**CONSIGNE DE TRAVAIL**
Recopiez fidèlement le passage de l'extrait du document qui va de « Et j’écris comme » jusqu'à « un banc d’église. » inclus.

Et j’écris comme les oiseaux rédigent leur vol : sans papier, sans calligraphie, uniquement avec de la lumière et de la saudade. Des mots qui, tout en étant miens, ne m’ont jamais habitée. J’écris sans avoir rien à dire. Car je ne sais que te dire sur ce que nous avons été. Et n’ai rien à te dire que ce que nous serons. Parce que je suis comme les habitants de Jésusalem. Je n’ai ni regrets ni mémoire : mon ventre n’a jamais engendré la vie, mon sang ne s’est pas ouvert à un autre corps. C’est ainsi que je vieillis: évaporée en moi, oubliée sur un banc d’église.
« C’est mon dilemme : lorsque tu es là, je n’existe pas, ignorée. Lorsque tu n’es pas là, je ne me reconnais pas, ignorante. Je n’existe qu’en ta présence. Et ne m’appartiens qu’en ton absence. Maintenant, je sais. Je ne suis qu’un nom. Un nom qui ne s’allume que dans ta bouche. »
« Eblouir, comme le mot l’implique, devrait aveugler, ôter la lumière. Et finalement j’aspirais maintenant à un obscurcissement. Je le savais, cette hallucination que j’avais éprouvée une fois rendait dépendante comme la morphine. L’amour est une morphine. On pourrait le commercialiser sous vide sous le nom Amorphine. »
« La terre, la vie, l’eau sont de sexe féminin. Pas le ciel, le ciel est masculin. Je sens que le ciel me touche de tous ses doigts. »
« Je veux habiter dans une ville où on rêve de pluie. Dans un monde où la pluie est le plus grand bonheur. Et où on pleut tous. »
« Qui veut l’éternité regarde le ciel, qui veut l’instant regarde le nuage. La visiteuse voulait tout, ciel et nuage, oiseaux et infinis. »
« Cette conversation traine en longueur. Et je suis vieux, madame. Chaque instant gâché, c’est la Vie entière que je perds. »
« ce n’est pas de la fatigue. C’est de la tristesse. Quelqu’un te manque. Ta maladie s’appelle la saudade »
« L’inondation se produisit pourtant une fois la pluie terminée : un déluge de lumière. Intense, totale, aveuglante. L’eau et la lumière surgirent presque indistinctes. Toutes deux excessives, toutes deux confirmant mon infinie petitesse. Comme s’il existait des milliers de soleils, d’innombrables sources de lumière à l’intérieur et à l’extérieur de moi. Voici mon coté solaire, jamais révélé auparavant. »
« Né sans le vouloir, il avait vécu sans désir, il mourrait sans prévenir et sans crier gare. »
« Avant même de mourir, il avait déjà mis un terme à sa vie. Il avait balayé les lieux, écarté les vivants, effacé le temps. »

**DONNÉES**

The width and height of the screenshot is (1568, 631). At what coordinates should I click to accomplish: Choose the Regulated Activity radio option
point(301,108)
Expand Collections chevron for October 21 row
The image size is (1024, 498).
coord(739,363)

**RÉPONSE CI-DESSOUS**
Et j’écris comme les oiseaux rédigent leur vol : sans papier, sans calligraphie, uniquement avec de la lumière et de la saudade. Des mots qui, tout en étant miens, ne m’ont jamais habitée. J’écris sans avoir rien à dire. Car je ne sais que te dire sur ce que nous avons été. Et n’ai rien à te dire que ce que nous serons. Parce que je suis comme les habitants de Jésusalem. Je n’ai ni regrets ni mémoire : mon ventre n’a jamais engendré la vie, mon sang ne s’est pas ouvert à un autre corps. C’est ainsi que je vieillis: évaporée en moi, oubliée sur un banc d’église.